From Halon, SMTP software for hosting providers
Revision as of 15:45, 19 November 2015 by Erik (talk | contribs)
Jump to: navigation, search
Halon Scripting Language (HSL) is documented in the reference manual.

The Halon Scripting Language (HSL) is the core component for configuration of e-mail, user authentication and IP flows. The language itself has a shared core (library), and extensions that are implemented per context by different processes, such as system user authentication, IP firewall and most importantly the e-mail oriented flows that maps to SMTP commands; AUTH (SASL), RCPT TO, DATA and queue processing pre- and post- delivery.

The core functions are "shared", and can be executed in any context. You can think of the other contexts (IP, e-mail context, etc) as language extensions since they both add a few pre-defined variables and functions that can be used in each one of the flows.
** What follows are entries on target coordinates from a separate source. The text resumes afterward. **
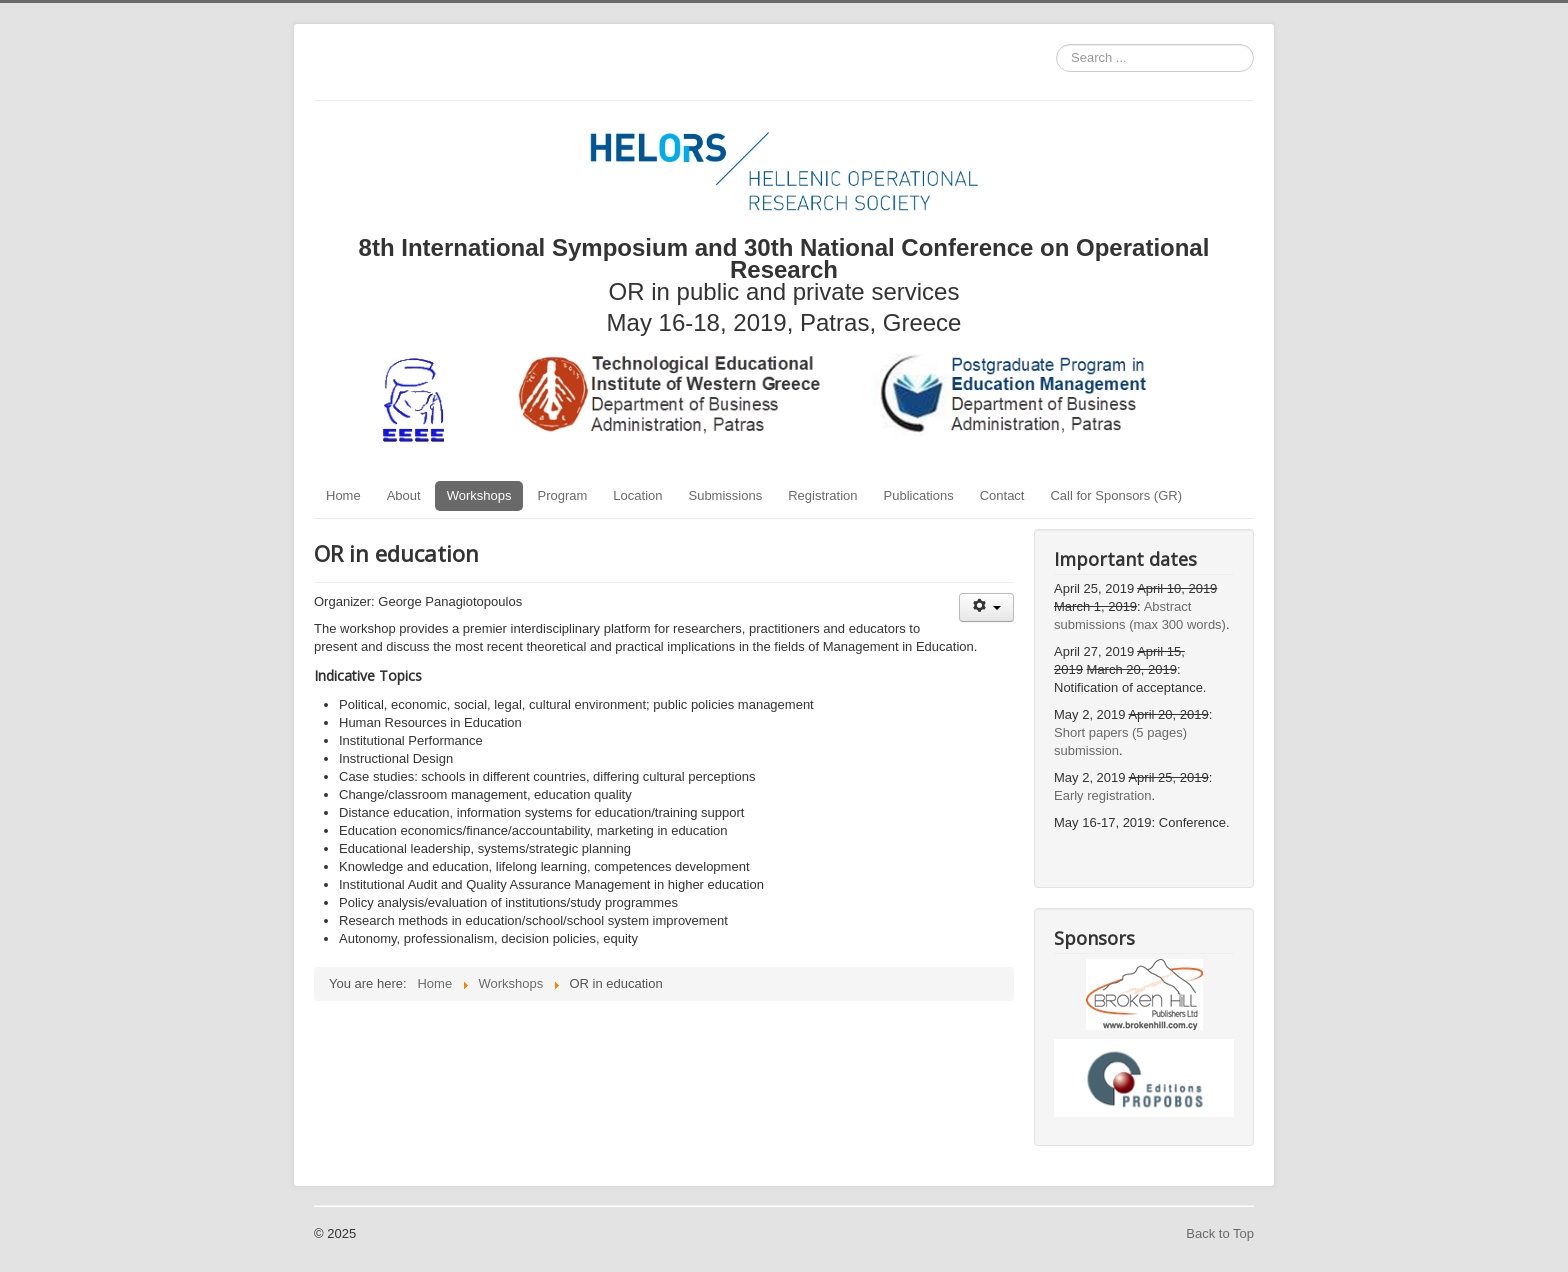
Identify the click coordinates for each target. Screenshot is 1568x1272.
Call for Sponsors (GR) (1115, 495)
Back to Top (1220, 1233)
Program (562, 495)
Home (343, 495)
In practice, the core functions are part of the scripting library, and the contexts are implemented in the respective process: for example, the IP flow process ippolicyd implements functions such as Allow() and Block(), that operates on the IP packets.

Although the syntax and function names in HSL are very much similar to PHP, Python, Perl and C, it is important to remember that it's a completely different scripting language. There are syntax differences, and the performance characteristics of different coding styles are not comparable between these languages.

Learning HSL

In order to master HSL you need to know the essence of the language, which is inspired by C, Perl and PHP. This includes the syntax, control structures, data types and core functions. This reference guide assumes you have some basic knowledge on computer programming. One can also learn by reviewing the code/blocks before saving.

Functions and contexts

Core functions are recognized by their lowercase names, and can be used in any flow (which maps to a script executed by a process). Most functions are indeed core functions, for reusability. Other functions which are context dependent, such as the Block() function, blocking an IP packet, have capitalized names.
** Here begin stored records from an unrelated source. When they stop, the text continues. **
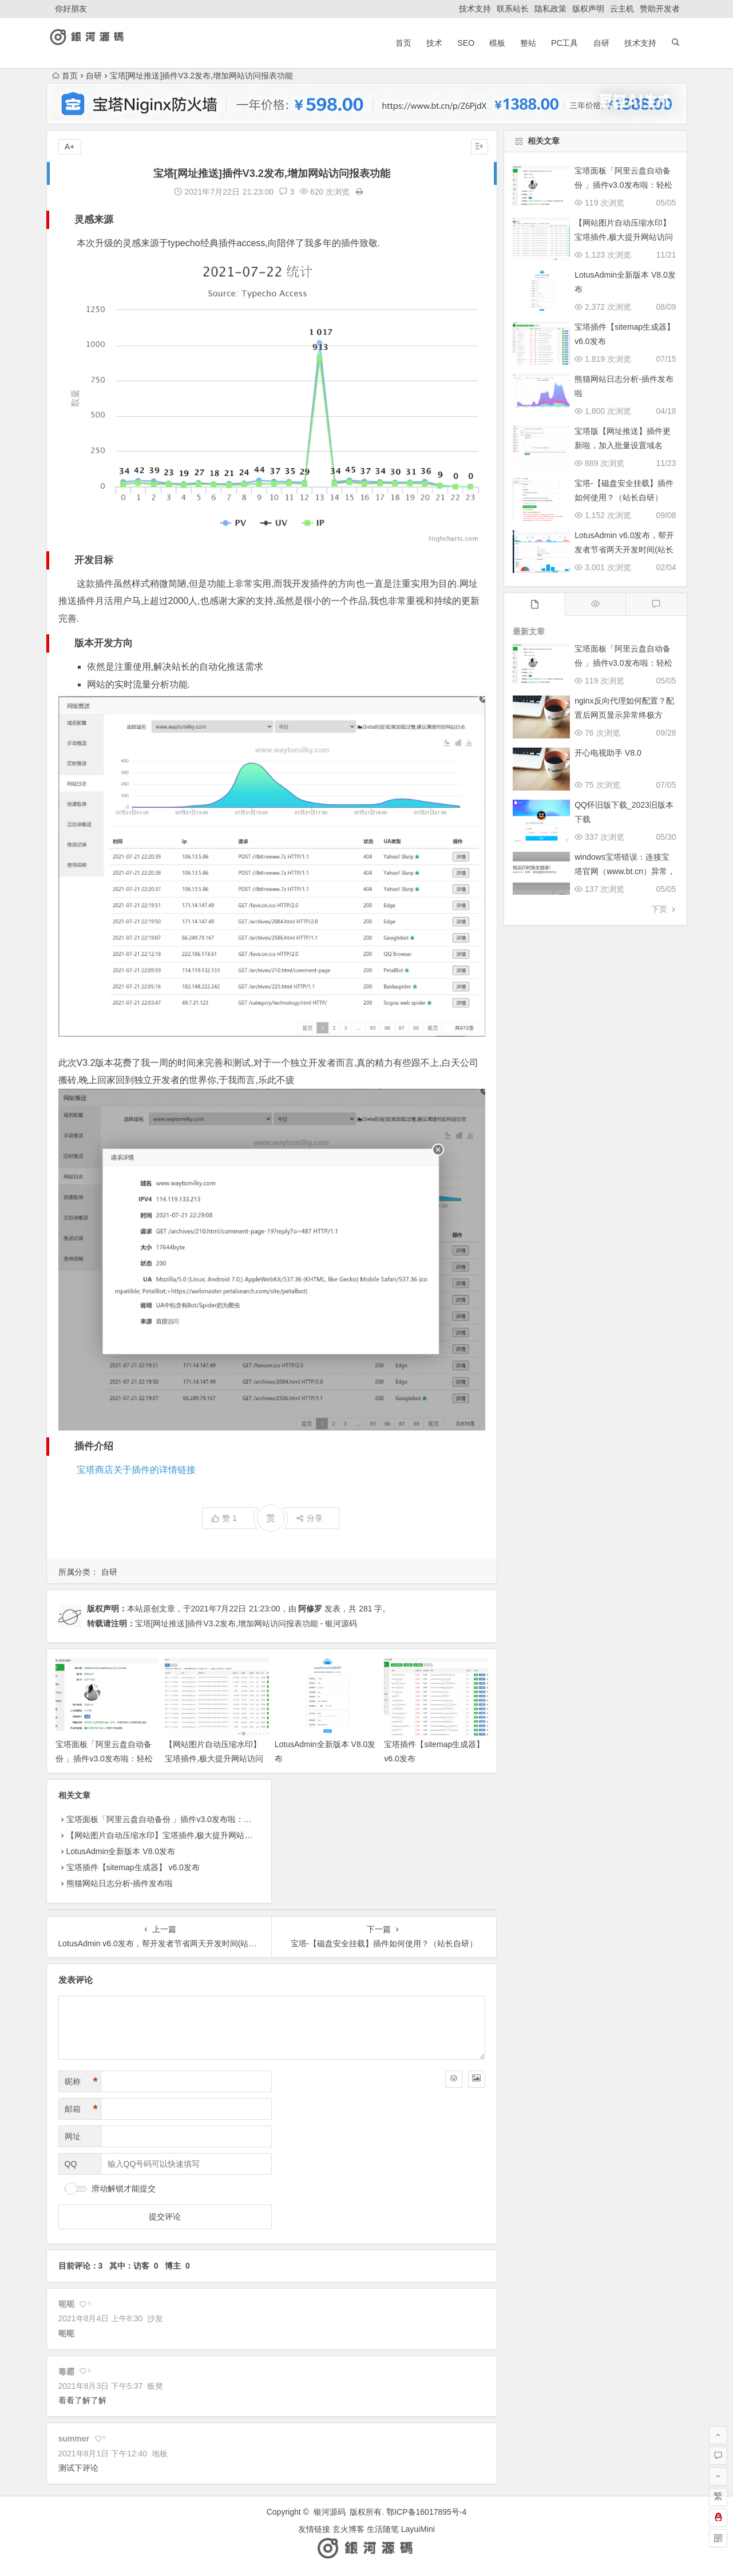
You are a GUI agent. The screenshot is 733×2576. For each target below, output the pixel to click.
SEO (465, 43)
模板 (497, 43)
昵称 (81, 2081)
Below is a table relating functions and SMTP commands to HSL contexts/extensions

Context Process Description
Core all processes Global functions shared among all processes
IP ippolicyd Handling IP packets, like a scripted firewall
Mail AUTH mailpolicyd Handling SMTP AUTH LOGIN (SASL) requests
Mail RCPT TO mailpolicyd Handling the SMTP RCPT TO command
Mail DATA mailscand Handling the SMTP DATA command; in other words "the mail message"
Mail pre-delivery (queue) mailqueued Decides what is to be done before a delivery is attempted
Mail post-delivery (transport) mailqueued Decides what is to be done when a delivery attempt is done
System user authentication backend Handling administration (SOAP API) sign-ins, suitable for RADIUS/TACACS+ integration

IP flow context

The IP Policy variables and functions are only available when creating a IP flow. It operates on IP packets, and have thus only functions like Block() and Allow(). In order to produce meaningful scripts/flows, network functions from the core component can be used, such as in_network(), dns() or globalview(). The scripts are processed by ippolicyd.

Mail flow context

The mail flows are all closely tied to SMTP, as they are executed in each stage of the SMTP conversation, by different processes. The Authentication and Recipient flows are very much alike (and both part of the process mailpolicyd) but are processed in two different steps (EHLO/AUTH vs. MAIL FROM/RCPT TO). The Mail Content flow is issued when the entire e-mail is received (DATA), and processed by the mailscand process. The pre-delivery (queue) flow is issued before a delivery attempt is made (it's where you may dynamically change transport settings, such as destination and SASL credentials). The post-delivery (transport) flow is issued after each delivery attempt, either successful or failed. Both are processed in the outgoing queue transport process; mailqueued.